With the divorce looming and the settlement potentially affecting his business, Donnie Bichon had seemed a more likely candidate for villain. But Pam had insisted Renard was her stalker.
What a nightmare, Annie thought. To be so certain this man was a danger, but unable to convince anyone else.
Annie rose from her kitchen table to prowl the apartment. Half past nine. She'd been staring at those notes for an hour, cross-referencing newspaper articles, referring to photocopies of magazine articles and textbook passages on stalkers. She had kept track of the case all along-out of a sense of obligation, and to continue her self-education toward one day making detective. She had purchased a three-ring binder, storing all news clippings in one section, notes in another, personal observations in another. If not for the news clippings, it would have been a thin notebook. She had conducted no interviews. It wasn't her case. She was only a deputy.
Fourcade probably had two notebooks-murder books, the detectives called them.

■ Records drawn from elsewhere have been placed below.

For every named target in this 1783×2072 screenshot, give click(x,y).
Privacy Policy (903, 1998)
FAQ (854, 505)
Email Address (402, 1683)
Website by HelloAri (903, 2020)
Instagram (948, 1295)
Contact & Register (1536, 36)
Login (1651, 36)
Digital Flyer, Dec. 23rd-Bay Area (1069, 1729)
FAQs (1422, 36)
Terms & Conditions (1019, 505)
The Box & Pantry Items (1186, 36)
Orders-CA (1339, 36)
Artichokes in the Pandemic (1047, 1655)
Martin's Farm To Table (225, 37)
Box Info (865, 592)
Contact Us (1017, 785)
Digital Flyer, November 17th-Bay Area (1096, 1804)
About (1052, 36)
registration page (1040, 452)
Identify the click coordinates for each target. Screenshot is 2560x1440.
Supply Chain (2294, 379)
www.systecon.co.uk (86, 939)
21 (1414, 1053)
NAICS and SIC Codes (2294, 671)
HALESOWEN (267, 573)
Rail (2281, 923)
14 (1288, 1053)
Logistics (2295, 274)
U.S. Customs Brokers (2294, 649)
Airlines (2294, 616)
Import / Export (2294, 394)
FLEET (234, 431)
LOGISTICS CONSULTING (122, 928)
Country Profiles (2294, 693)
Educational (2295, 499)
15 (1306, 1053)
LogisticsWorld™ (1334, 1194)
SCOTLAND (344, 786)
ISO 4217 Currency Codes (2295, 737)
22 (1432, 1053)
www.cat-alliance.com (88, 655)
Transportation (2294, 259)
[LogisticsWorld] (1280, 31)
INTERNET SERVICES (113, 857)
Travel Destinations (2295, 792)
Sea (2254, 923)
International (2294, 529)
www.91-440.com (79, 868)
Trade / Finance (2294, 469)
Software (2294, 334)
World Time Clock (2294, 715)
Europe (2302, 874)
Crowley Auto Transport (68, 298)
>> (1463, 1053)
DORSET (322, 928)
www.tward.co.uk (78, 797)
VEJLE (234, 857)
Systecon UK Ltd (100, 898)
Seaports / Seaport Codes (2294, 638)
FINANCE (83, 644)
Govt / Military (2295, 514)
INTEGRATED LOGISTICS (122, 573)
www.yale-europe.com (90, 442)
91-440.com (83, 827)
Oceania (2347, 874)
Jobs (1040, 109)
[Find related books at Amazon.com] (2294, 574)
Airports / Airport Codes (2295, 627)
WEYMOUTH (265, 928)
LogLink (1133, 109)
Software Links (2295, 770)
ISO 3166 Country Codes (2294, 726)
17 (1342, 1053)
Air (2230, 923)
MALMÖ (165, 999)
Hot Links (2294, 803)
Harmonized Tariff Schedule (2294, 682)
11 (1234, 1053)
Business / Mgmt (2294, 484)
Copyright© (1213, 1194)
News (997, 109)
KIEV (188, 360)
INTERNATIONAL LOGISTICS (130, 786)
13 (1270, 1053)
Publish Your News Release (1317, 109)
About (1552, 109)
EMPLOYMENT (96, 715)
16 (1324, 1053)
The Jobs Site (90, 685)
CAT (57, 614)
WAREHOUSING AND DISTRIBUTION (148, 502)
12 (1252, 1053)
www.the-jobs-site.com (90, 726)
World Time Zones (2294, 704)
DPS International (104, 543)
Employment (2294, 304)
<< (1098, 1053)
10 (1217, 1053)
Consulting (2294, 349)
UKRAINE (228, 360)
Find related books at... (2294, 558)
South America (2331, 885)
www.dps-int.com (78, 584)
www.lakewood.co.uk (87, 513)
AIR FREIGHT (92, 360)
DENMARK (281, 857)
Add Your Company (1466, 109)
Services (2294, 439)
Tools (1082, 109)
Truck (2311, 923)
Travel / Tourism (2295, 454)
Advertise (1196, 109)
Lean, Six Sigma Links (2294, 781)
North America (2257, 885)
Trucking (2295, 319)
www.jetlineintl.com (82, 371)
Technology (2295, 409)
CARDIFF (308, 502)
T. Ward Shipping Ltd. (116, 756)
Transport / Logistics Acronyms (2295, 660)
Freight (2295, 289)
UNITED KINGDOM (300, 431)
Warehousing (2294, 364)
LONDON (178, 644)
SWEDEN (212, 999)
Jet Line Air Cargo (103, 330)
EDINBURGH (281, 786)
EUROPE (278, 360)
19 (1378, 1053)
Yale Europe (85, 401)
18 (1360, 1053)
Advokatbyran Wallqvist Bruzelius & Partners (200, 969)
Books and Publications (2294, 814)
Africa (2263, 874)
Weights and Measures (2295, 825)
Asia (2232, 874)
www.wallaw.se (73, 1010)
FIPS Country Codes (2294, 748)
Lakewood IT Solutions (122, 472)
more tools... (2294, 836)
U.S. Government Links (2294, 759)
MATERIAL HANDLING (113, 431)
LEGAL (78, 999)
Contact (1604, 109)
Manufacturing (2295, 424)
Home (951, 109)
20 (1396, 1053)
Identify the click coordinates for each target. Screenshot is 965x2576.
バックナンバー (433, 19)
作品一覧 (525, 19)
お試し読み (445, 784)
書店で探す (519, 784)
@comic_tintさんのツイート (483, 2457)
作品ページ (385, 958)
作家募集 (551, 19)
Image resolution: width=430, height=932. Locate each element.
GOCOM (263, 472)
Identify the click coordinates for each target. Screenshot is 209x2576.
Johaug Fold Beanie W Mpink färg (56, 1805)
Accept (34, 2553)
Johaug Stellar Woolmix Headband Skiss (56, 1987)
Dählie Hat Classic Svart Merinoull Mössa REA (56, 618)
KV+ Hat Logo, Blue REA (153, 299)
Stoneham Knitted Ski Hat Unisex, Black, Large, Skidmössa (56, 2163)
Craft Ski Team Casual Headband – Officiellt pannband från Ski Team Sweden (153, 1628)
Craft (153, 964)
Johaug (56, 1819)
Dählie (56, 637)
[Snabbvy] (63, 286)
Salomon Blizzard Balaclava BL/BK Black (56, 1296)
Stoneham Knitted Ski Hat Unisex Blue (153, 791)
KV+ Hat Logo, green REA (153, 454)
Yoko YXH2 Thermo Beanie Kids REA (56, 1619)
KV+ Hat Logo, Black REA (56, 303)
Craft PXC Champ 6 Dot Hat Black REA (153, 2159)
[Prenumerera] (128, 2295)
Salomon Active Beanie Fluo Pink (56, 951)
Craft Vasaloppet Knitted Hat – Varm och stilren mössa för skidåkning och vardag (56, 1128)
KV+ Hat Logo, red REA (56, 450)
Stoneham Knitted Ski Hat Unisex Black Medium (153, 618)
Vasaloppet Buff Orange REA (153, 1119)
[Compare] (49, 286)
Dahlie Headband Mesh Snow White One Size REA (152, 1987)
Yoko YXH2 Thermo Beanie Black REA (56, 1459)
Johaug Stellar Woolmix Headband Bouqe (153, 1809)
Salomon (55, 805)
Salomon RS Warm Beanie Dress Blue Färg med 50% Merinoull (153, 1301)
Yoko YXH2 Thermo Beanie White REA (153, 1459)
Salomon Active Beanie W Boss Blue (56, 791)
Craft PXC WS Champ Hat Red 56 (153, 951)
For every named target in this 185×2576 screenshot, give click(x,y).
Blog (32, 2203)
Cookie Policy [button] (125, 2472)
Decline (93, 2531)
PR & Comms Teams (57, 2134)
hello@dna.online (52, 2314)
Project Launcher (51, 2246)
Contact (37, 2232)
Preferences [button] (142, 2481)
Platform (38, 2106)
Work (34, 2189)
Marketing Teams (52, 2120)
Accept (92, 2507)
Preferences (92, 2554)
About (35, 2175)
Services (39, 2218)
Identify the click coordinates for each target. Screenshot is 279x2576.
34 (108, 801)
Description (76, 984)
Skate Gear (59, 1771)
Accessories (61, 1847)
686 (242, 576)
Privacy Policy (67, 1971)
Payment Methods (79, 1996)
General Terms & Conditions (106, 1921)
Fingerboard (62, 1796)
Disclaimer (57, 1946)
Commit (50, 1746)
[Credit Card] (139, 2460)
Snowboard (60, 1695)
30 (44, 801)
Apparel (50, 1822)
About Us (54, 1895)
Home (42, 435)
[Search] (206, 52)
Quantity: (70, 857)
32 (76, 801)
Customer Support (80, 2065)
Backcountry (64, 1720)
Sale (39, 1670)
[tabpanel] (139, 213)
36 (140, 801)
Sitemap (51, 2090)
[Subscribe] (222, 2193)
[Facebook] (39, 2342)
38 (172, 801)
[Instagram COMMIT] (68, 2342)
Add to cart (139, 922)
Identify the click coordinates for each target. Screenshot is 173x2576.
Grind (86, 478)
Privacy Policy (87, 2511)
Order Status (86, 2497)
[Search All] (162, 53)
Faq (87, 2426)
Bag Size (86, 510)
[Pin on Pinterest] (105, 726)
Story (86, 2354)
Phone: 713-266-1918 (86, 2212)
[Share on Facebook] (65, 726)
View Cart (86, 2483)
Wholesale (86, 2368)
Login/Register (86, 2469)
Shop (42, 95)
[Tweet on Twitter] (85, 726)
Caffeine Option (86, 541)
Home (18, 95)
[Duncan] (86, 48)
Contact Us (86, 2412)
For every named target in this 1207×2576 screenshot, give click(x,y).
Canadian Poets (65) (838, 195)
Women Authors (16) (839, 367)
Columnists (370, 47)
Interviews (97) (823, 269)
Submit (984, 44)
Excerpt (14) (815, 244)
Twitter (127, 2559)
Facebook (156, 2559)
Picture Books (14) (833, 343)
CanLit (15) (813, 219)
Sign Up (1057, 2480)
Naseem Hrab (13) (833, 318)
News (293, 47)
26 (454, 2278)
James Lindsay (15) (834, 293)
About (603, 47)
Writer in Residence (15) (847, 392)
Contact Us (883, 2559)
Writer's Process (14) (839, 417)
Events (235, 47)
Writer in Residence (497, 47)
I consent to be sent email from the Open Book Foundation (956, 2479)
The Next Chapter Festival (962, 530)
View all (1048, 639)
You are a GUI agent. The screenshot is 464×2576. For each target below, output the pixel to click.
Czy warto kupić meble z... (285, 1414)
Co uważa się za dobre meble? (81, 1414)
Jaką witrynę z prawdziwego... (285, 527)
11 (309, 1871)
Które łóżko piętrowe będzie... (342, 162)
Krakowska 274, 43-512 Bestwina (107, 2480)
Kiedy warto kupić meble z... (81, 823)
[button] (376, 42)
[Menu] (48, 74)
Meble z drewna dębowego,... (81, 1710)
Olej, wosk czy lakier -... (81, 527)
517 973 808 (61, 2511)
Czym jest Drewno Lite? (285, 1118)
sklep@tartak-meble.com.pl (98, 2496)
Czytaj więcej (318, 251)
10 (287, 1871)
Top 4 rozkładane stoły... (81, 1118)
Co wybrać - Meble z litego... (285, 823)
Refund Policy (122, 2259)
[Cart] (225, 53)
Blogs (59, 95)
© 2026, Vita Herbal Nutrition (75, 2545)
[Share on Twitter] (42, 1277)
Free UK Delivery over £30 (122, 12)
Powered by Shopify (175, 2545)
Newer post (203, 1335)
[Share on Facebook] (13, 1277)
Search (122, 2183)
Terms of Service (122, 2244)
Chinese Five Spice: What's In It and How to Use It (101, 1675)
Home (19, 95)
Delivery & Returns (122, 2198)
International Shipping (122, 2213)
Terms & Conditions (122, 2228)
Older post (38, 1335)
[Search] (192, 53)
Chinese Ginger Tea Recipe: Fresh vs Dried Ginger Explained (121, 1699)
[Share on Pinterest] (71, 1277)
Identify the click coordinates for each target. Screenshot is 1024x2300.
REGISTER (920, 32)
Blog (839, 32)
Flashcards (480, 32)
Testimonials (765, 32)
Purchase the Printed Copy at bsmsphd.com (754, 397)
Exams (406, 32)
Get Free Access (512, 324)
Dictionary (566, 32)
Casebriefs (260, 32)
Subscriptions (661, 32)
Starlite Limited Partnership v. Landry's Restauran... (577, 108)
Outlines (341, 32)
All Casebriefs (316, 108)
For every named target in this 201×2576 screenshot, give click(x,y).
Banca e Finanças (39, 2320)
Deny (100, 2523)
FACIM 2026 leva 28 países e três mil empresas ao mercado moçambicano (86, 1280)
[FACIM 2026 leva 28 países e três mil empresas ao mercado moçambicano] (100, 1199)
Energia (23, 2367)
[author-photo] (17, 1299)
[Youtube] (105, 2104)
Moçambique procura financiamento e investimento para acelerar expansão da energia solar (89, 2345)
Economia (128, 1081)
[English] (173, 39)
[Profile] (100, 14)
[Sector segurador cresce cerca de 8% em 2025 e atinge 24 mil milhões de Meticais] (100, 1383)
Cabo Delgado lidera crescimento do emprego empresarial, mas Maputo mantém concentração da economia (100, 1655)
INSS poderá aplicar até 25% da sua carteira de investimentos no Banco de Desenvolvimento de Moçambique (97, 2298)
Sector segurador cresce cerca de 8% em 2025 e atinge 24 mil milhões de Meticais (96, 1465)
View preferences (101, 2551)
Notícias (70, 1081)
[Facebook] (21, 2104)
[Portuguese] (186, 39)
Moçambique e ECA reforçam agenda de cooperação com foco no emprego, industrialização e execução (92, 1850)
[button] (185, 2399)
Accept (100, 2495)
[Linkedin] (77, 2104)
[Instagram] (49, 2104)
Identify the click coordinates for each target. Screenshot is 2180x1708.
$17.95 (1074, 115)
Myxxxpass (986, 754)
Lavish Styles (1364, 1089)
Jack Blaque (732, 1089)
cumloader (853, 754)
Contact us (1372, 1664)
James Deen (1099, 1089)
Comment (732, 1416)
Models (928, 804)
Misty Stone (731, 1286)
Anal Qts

But Fourcade was off the case. Which left Chaz Stokes in charge. Stokes had been the detective assigned to check out the initial harassment charges. If he had been able to come up with anything at the time, maybe Pam would still be alive today.
Annie wandered restlessly into the living room. Out of old habit, she fell into a slow, measured pace along the length of her coffee table and back. The table consisted of a slab of glass balanced on the back of a five-foot-long taxidermied alligator, a relic Sos had once kept hung suspended from the ceiling of the store until one of the wires broke, and the gator swung down and knocked a tourist flat. Annie had taken the creature in like a stray dog and named it Alphonse.